What needs to be done: How many lines of the material below contain the string "title", counting only matches with the same case? Reply with the number alone.

Saved data entries
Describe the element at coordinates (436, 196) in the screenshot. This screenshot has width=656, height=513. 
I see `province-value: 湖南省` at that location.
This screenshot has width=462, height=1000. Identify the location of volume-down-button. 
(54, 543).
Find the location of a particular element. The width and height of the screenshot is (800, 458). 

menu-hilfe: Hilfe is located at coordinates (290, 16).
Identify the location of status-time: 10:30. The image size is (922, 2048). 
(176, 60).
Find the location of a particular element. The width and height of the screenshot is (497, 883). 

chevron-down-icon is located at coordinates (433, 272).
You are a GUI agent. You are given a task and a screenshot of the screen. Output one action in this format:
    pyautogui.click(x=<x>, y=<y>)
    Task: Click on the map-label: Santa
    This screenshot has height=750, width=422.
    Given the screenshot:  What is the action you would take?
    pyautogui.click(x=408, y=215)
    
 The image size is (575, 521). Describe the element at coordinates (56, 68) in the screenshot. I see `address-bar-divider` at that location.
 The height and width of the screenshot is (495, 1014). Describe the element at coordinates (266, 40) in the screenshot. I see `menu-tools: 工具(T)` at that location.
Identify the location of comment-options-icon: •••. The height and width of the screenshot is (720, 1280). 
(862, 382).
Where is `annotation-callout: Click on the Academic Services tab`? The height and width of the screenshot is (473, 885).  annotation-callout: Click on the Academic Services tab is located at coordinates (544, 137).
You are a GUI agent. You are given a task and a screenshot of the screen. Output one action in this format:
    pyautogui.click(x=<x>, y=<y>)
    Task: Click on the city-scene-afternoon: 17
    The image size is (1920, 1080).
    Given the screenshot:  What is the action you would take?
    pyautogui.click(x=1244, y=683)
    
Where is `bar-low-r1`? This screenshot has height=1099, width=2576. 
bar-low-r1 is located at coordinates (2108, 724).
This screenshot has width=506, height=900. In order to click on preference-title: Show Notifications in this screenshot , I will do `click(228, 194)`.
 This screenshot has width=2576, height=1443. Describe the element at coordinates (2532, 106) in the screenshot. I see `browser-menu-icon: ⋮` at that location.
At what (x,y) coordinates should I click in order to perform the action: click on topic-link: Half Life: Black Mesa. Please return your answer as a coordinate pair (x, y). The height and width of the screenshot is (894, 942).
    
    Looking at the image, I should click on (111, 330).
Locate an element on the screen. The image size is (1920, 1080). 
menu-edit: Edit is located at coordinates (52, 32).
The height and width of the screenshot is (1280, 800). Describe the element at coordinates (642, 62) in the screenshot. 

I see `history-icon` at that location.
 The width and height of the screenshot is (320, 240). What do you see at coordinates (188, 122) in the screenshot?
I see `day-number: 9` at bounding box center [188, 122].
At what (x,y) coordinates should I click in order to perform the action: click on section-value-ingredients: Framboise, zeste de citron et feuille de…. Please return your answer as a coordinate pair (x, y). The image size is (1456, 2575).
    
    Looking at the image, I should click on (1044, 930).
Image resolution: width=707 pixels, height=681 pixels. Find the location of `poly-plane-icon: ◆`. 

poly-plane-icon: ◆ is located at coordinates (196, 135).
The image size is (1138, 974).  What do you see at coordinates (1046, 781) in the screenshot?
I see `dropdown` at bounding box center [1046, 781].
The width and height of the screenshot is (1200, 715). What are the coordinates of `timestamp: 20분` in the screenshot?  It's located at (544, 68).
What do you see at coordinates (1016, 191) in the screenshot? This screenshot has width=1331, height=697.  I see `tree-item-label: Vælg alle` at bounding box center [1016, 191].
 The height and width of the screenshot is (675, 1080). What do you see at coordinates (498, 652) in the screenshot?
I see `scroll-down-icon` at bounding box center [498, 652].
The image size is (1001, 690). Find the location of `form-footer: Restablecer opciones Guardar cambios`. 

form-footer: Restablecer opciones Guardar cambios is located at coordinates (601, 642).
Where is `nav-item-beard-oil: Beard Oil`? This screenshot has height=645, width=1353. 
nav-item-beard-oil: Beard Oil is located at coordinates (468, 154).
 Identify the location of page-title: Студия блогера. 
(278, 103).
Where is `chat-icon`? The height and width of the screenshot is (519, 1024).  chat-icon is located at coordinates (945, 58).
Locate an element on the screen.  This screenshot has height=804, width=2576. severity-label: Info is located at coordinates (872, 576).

Result of this task: 2